Science Says Dogs Don't Like Hugs (What Does Science Know, Anyway?)
Don’t worry, dogs still love LOVE
In the latest news from Buzzkill Central: Scientists are now claiming dogs don’t like hugs.
According to Psychology Today, Stanley Coren of canine studies at University of British Columbia has found that while dogs like most human contact, hugging gives them some serious stress.
While this news will come as a shock to many dog owners, Coren says the clues have always been there in canine body language. Dogs often turn their heads away from whatever is giving them anxiety, sometimes closing their eyes, which is a behavior you can often see in pooches being hugged. Pups also show the whites of their eyes and lower their ears to the sides of their heads when they start feeling stressed; two more cues that often pop up when dogs are being embraced.
Coren reinforced this point with a basic data collection exercise, where he and his team combed through Flickr photos for the terms “hug dog” and “love dog.” Of the hundreds of photos that showed dog receiving hugs from humans looked at by the team, 82 percent of the photos featured a dog showing noticeable signs of distress.
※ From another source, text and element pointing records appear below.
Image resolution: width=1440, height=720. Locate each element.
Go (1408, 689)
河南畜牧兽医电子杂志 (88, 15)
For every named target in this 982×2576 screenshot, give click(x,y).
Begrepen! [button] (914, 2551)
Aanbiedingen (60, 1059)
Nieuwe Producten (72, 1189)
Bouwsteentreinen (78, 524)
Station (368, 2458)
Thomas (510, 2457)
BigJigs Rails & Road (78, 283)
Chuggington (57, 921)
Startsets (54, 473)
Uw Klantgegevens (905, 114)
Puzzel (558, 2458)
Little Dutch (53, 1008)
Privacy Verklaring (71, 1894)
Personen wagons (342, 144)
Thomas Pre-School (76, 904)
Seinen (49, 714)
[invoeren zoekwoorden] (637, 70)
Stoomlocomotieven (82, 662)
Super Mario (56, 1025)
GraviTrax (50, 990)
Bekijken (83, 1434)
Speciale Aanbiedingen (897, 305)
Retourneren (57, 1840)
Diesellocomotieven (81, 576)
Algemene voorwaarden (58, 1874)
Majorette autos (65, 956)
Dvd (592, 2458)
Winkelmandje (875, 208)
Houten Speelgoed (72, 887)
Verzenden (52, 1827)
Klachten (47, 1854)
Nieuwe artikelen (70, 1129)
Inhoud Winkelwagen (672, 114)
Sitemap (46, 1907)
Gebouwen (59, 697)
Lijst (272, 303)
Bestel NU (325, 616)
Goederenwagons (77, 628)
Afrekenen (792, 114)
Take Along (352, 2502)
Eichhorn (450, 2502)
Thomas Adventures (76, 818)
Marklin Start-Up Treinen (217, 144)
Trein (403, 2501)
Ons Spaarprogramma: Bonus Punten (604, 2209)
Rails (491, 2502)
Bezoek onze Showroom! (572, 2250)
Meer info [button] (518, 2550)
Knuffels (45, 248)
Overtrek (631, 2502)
“Dogs are technically cursorial animals, which is a term that indicates that they are designed for swift running. That implies that in times of stress or threat the first line of defense that a dog uses is not his teeth, but rather his ability to run away,” Coren explains. “Behaviorists believe that depriving a dog of that course of action by immobilizing him with a hug can increase his stress level.”
Don’t let this wig you out too much. Dogs still love LOVE, they just prefer that it comes in the form of a belly rub, head pat or delicious treat.